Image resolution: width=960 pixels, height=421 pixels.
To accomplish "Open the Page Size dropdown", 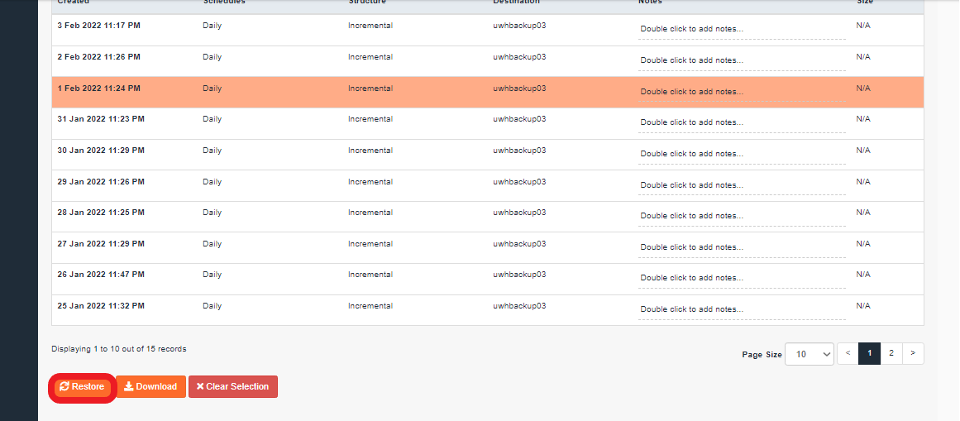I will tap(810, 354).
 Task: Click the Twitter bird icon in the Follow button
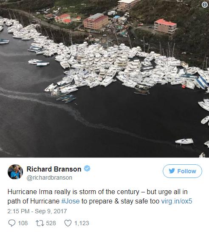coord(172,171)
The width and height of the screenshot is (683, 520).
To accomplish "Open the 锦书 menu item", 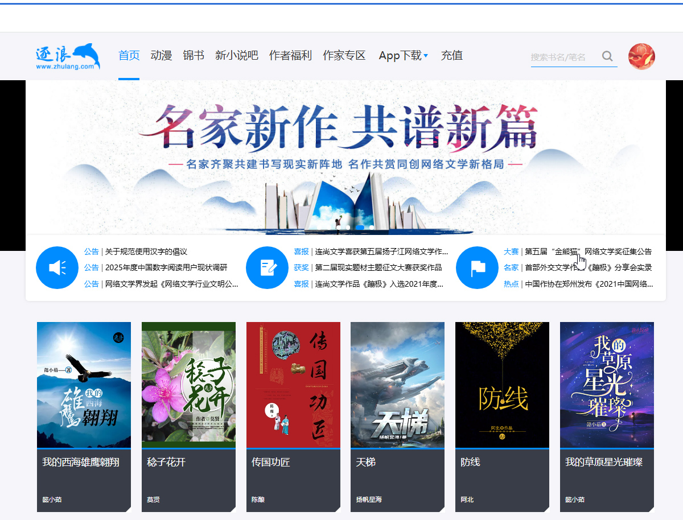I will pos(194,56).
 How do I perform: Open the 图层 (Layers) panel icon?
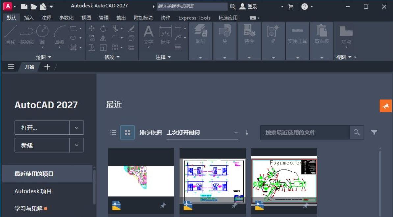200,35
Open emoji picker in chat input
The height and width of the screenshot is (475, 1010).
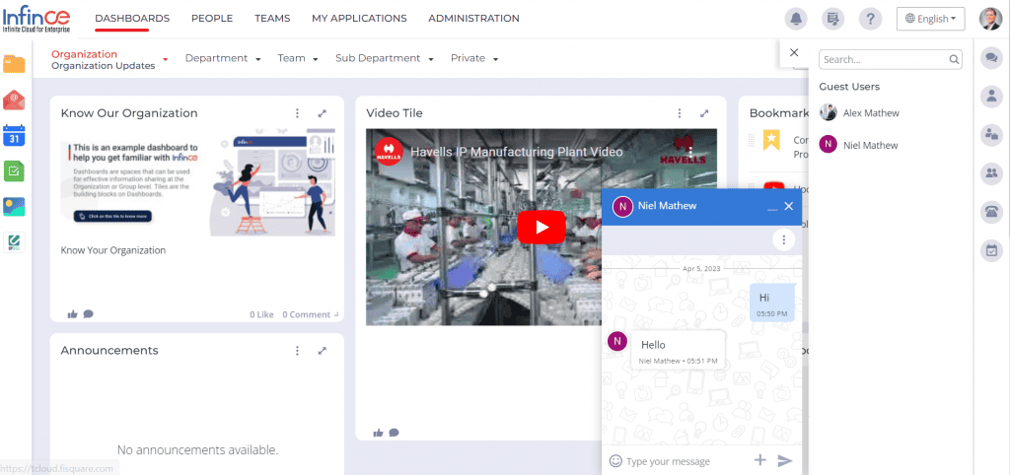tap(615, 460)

────────────────────

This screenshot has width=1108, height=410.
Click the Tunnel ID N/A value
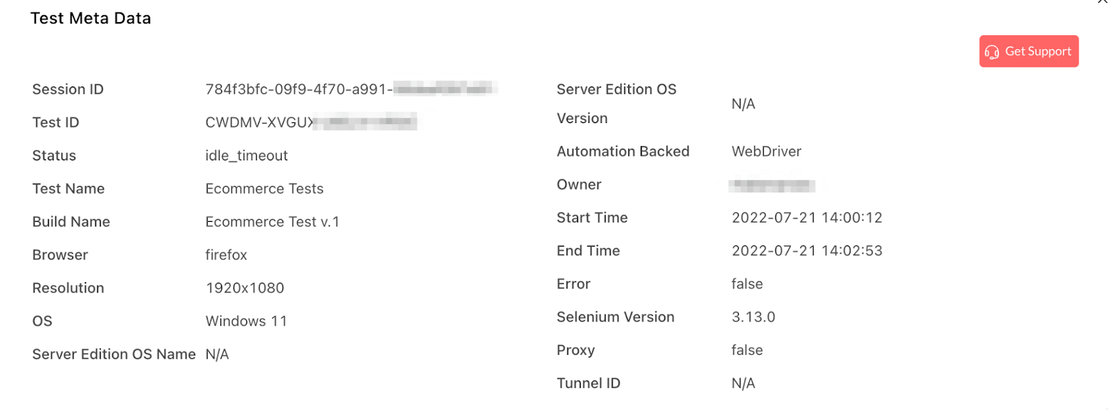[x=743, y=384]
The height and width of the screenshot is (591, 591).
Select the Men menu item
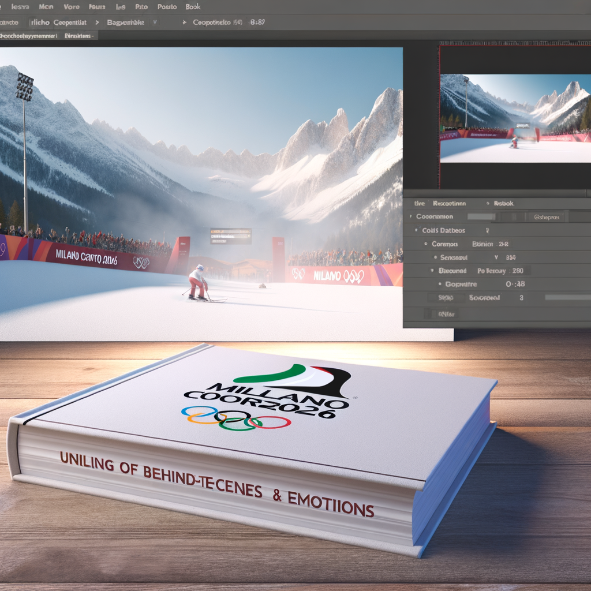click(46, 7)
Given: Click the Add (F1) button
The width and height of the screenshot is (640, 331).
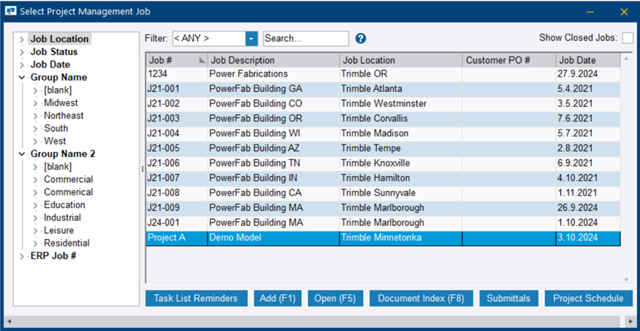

────────────────────

• [Task to carry out]
Rewrite the lines starting at the one containing "Given: Click the Add (F1) button" and ending at the one containing "The width and height of the screenshot is (640, 331).", replacing "Add" with "Insert" and leaving everything else the same.

• [Answer to the problem]
Given: Click the Insert (F1) button
The width and height of the screenshot is (640, 331).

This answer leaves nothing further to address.